また、ラック軸6の軸方向X1に関して両ピニオン軸8,10間の中間部に配置されてラック軸6を支持しつつ、ラック軸6を第1ピニオン7および第2ピニオン9側に向けて付勢する第2ラックブッシュ17は、図9および図10Aに示すように、第1ハウジング3に支持されてラック軸6の軸方向X1の中間部の全周を取り囲む環状部70と、環状部70から軸方向に延びる断面円弧状部71とを備えており、例えば樹脂により形成されている。
本実施形態によれば、概略図である図11に示すように、ラック軸6の第1端部11に配置されてラック軸6を第1ピニオン7側へ付勢する第1ラックブッシュ16による付勢力F1が、第1ピニオン7と第1ラックガイド39とでラック軸6を挟持する位置P2を支点として、ラック軸6を第2ピニオン9から引き離す方向へのモーメントM1を生じさせる。
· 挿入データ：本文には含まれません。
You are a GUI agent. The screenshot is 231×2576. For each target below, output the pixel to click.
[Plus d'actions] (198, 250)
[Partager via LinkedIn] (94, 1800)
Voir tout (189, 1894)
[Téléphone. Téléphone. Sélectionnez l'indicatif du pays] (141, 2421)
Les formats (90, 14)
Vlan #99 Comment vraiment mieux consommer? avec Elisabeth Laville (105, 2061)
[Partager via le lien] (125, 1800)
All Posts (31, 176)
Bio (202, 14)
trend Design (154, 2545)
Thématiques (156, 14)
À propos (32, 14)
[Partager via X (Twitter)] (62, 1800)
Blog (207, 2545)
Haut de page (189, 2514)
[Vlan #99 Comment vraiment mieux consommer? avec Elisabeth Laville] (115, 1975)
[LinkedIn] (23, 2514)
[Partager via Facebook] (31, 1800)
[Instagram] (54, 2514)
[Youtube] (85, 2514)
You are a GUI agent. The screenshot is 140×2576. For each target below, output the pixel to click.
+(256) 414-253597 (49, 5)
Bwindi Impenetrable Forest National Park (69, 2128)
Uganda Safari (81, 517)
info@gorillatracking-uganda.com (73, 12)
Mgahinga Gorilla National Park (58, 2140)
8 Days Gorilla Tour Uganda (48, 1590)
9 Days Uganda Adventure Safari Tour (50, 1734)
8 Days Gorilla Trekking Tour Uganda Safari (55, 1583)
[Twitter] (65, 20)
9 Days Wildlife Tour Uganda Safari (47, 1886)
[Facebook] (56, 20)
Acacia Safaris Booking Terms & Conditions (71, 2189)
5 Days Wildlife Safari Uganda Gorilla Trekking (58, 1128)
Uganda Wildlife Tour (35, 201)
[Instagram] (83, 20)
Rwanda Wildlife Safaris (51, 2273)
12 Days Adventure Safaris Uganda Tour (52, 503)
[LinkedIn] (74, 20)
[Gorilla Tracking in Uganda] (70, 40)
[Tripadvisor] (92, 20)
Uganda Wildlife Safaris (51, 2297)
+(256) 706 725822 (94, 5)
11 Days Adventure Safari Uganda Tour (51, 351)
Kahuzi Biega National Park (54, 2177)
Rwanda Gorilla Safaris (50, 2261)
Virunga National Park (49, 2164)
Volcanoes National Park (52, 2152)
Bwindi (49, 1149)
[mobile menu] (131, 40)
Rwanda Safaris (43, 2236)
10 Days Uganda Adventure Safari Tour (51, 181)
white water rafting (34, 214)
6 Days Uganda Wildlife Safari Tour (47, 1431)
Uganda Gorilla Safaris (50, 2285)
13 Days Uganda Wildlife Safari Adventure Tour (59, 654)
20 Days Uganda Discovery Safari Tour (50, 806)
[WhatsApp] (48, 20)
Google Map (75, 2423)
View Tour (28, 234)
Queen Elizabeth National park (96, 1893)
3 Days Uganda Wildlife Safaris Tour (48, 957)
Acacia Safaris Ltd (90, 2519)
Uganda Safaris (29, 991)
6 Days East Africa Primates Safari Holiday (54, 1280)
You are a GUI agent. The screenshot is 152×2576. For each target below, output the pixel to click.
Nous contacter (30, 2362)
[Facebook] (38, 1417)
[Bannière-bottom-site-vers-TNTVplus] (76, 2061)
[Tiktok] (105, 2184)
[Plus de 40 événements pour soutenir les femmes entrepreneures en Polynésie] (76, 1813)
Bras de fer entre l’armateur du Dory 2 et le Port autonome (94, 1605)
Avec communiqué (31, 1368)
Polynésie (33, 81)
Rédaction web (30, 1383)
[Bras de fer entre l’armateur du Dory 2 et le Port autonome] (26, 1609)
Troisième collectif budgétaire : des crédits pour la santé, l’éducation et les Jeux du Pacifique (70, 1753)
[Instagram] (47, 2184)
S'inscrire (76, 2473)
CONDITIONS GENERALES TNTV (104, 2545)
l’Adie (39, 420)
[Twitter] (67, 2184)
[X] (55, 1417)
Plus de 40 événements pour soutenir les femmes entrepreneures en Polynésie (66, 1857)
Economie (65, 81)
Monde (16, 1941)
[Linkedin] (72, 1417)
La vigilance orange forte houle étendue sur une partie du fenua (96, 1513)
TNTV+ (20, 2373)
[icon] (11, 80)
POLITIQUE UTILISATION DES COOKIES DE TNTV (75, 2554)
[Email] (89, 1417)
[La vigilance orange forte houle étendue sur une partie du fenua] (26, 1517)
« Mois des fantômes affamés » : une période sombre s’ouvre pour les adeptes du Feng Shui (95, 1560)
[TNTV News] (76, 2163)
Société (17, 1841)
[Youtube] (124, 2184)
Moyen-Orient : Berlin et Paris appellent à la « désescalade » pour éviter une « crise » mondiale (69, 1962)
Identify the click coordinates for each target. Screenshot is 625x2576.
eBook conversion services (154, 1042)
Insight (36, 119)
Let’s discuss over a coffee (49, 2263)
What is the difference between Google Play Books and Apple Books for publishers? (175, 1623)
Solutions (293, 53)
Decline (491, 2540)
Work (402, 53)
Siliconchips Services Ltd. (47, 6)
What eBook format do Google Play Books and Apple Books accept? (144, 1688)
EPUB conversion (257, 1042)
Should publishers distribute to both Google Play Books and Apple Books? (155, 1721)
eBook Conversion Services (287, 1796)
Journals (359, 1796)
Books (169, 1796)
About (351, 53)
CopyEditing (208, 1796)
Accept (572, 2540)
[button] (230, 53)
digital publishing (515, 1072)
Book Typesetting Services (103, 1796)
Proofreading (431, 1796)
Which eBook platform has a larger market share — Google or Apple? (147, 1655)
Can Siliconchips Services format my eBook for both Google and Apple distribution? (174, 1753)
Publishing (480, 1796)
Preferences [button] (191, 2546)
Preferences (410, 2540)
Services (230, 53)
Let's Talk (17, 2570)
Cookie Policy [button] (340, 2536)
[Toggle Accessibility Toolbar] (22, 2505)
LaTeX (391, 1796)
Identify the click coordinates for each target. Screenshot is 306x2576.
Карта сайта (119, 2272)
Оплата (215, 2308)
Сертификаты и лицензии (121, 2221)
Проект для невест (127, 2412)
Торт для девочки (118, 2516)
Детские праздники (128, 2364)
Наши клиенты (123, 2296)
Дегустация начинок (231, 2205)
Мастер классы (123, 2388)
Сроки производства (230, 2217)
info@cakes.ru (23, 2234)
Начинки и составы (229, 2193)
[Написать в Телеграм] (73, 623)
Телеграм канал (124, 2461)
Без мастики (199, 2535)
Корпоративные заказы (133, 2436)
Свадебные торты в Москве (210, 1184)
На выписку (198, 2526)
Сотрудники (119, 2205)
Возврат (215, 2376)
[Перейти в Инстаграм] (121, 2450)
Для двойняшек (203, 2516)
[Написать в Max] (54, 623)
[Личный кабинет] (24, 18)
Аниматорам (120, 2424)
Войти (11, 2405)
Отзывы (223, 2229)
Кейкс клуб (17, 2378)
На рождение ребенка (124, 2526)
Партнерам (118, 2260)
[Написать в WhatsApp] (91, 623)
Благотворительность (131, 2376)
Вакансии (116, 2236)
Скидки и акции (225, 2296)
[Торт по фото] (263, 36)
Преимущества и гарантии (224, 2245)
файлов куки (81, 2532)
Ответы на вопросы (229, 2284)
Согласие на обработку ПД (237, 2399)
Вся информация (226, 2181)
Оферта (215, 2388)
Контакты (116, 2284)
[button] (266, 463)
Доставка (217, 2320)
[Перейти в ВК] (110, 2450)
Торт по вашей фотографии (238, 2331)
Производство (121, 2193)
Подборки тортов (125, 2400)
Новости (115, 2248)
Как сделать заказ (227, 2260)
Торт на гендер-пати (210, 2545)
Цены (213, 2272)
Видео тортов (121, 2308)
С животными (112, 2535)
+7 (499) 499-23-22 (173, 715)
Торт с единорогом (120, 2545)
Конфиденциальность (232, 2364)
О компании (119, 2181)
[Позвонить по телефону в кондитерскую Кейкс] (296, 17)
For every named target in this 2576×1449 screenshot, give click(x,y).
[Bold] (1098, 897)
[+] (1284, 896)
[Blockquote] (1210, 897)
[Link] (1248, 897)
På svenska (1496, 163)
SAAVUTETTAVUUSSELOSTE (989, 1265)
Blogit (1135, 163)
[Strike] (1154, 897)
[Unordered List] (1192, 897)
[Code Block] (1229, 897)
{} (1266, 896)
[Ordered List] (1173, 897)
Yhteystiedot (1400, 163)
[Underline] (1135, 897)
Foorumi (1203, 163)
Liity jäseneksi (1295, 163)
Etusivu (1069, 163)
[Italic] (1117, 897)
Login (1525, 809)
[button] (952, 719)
その第1ラックブッシュ16によるモーメントM1に抗して、第2ラックブッシュ17が、ラック軸6を両ピニオン7,9側へ付勢しているので、第2ピニオン9と第2ラック5との間のバックラッシの増大を抑制することができる。
Claims (3)
- ハウジングを挿通し、軸方向に対向する第1端部と第2端部とを有し、これら両端部のうち前記第1端部に相対的に近い第1ラックと両端部のうち前記第2端部に相対的に近い第2ラックとを中心軸線に対して同側に有するラック軸と、
前記第1ラックに噛み合う第1ピニオンを有する第1ピニオン軸と、
前記第2ラックに噛み合う第2ピニオンを有し、前記ラック軸の中心軸線を含み且つ前記第1ピニオン軸の中心軸線と平行な平面に対して、前記第1ピニオン軸と同側に配置された第2ピニオン軸と、
前記ハウジングにより保持されて、前記第1ラックの背部から前記ラック軸を前記第1ピニオン側に向けて付勢する第1ラックガイドと、
前記ハウジングにより保持されて、前記第2ラックの背部から前記ラック軸を前記第2ピニオン側に向けて付勢する第2ラックガイドと、
前記ハウジングにより支持され、前記ラック軸の第1端部を軸方向に摺動可能に支持し且つ前記ラック軸を前記第1ピニオンに向けて付勢する第1ラックブッシュと、
前記ハウジングにより支持され、前記ラック軸の第1端部を軸方向に摺動可能に支持し且つ前記ラック軸を前記第1ピニオンおよび前記第2ピニオンに向けて付勢する第2ラックブッシュと、を備えるステアリング装置。 - 請求項1において、前記第2ラックブッシュは、前記ラック軸の軸方向に関して前記第1ピニオン軸と前記第2ピニオン軸との間に配置されているステアリング装置。
- 請求項1または2において、前記第1ピニオン軸は、操舵補助力伝達用であり、
前記第2ピニオン軸は、マニュアル操舵力伝達用であり、
前記ラック軸を支持する軸受として、前記第1ラックブッシュおよび前記第2ラックブッシュのみが設けられているステアリング装置。